## How to complete this task
All entries must be transcribed without a single difference.
□ □ □ □
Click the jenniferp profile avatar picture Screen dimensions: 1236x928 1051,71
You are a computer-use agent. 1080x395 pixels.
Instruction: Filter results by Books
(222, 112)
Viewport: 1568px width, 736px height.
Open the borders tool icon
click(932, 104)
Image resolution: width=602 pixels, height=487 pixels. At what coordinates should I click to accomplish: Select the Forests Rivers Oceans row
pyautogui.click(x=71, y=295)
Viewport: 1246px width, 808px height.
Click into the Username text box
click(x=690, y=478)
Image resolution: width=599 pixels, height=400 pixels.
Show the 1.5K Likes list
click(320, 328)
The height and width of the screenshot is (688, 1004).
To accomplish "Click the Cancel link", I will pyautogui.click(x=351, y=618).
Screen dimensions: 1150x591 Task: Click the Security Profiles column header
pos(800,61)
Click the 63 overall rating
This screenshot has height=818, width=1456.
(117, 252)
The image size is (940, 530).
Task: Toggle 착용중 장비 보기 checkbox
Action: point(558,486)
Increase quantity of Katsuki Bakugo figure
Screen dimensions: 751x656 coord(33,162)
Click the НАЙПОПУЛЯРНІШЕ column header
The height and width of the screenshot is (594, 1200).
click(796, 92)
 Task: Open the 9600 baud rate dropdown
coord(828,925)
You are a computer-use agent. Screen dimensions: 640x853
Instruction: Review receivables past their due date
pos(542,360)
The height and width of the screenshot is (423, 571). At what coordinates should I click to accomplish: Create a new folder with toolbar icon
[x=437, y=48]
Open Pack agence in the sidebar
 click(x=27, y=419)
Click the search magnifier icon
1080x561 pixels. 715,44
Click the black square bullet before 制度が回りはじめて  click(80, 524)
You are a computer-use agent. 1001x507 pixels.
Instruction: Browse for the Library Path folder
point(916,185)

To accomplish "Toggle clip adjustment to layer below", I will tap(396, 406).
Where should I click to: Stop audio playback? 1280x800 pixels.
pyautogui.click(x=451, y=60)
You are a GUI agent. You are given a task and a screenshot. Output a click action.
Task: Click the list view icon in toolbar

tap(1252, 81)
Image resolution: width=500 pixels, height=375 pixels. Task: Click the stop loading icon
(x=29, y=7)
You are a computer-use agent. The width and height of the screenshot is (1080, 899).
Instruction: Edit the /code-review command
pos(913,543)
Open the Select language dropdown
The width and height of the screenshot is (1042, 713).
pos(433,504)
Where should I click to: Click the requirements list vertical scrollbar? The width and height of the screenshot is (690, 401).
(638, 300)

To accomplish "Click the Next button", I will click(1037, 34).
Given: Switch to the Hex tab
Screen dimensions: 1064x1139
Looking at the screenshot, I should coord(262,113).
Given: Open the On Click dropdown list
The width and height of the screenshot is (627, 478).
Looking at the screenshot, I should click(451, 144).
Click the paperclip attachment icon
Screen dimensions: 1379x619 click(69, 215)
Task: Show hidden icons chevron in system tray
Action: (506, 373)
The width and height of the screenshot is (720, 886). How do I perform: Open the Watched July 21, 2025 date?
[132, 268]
□ □ □ □
## Exercise response
Click the jenniferp profile avatar picture Screen dimensions: 1236x928 1051,71
You are a computer-use agent. 1080x395 pixels.
Instruction: Filter results by Books
(222, 112)
Viewport: 1568px width, 736px height.
Open the borders tool icon
click(932, 104)
Image resolution: width=602 pixels, height=487 pixels. At what coordinates should I click to accomplish: Select the Forests Rivers Oceans row
pyautogui.click(x=71, y=295)
Viewport: 1246px width, 808px height.
Click into the Username text box
click(x=690, y=478)
Image resolution: width=599 pixels, height=400 pixels.
Show the 1.5K Likes list
click(320, 328)
The height and width of the screenshot is (688, 1004).
To accomplish "Click the Cancel link", I will pyautogui.click(x=351, y=618).
Screen dimensions: 1150x591 Task: Click the Security Profiles column header
pos(800,61)
Click the 63 overall rating
This screenshot has height=818, width=1456.
(117, 252)
The image size is (940, 530).
Task: Toggle 착용중 장비 보기 checkbox
Action: point(558,486)
Increase quantity of Katsuki Bakugo figure
Screen dimensions: 751x656 coord(33,162)
Click the НАЙПОПУЛЯРНІШЕ column header
The height and width of the screenshot is (594, 1200).
click(796, 92)
 Task: Open the 9600 baud rate dropdown
coord(828,925)
You are a computer-use agent. Screen dimensions: 640x853
Instruction: Review receivables past their due date
pos(542,360)
The height and width of the screenshot is (423, 571). At what coordinates should I click to accomplish: Create a new folder with toolbar icon
[x=437, y=48]
Open Pack agence in the sidebar
 click(x=27, y=419)
Click the search magnifier icon
1080x561 pixels. 715,44
Click the black square bullet before 制度が回りはじめて  click(80, 524)
You are a computer-use agent. 1001x507 pixels.
Instruction: Browse for the Library Path folder
point(916,185)

To accomplish "Toggle clip adjustment to layer below", I will tap(396, 406).
Where should I click to: Stop audio playback? 1280x800 pixels.
pyautogui.click(x=451, y=60)
You are a GUI agent. You are given a task and a screenshot. Output a click action.
Task: Click the list view icon in toolbar

tap(1252, 81)
Image resolution: width=500 pixels, height=375 pixels. Task: Click the stop loading icon
(x=29, y=7)
You are a computer-use agent. The width and height of the screenshot is (1080, 899).
Instruction: Edit the /code-review command
pos(913,543)
Open the Select language dropdown
The width and height of the screenshot is (1042, 713).
pos(433,504)
Where should I click to: Click the requirements list vertical scrollbar? The width and height of the screenshot is (690, 401).
(638, 300)

To accomplish "Click the Next button", I will click(1037, 34).
Given: Switch to the Hex tab
Screen dimensions: 1064x1139
Looking at the screenshot, I should coord(262,113).
Given: Open the On Click dropdown list
The width and height of the screenshot is (627, 478).
Looking at the screenshot, I should click(451, 144).
Click the paperclip attachment icon
Screen dimensions: 1379x619 click(69, 215)
Task: Show hidden icons chevron in system tray
Action: (506, 373)
The width and height of the screenshot is (720, 886). How do I perform: Open the Watched July 21, 2025 date?
[132, 268]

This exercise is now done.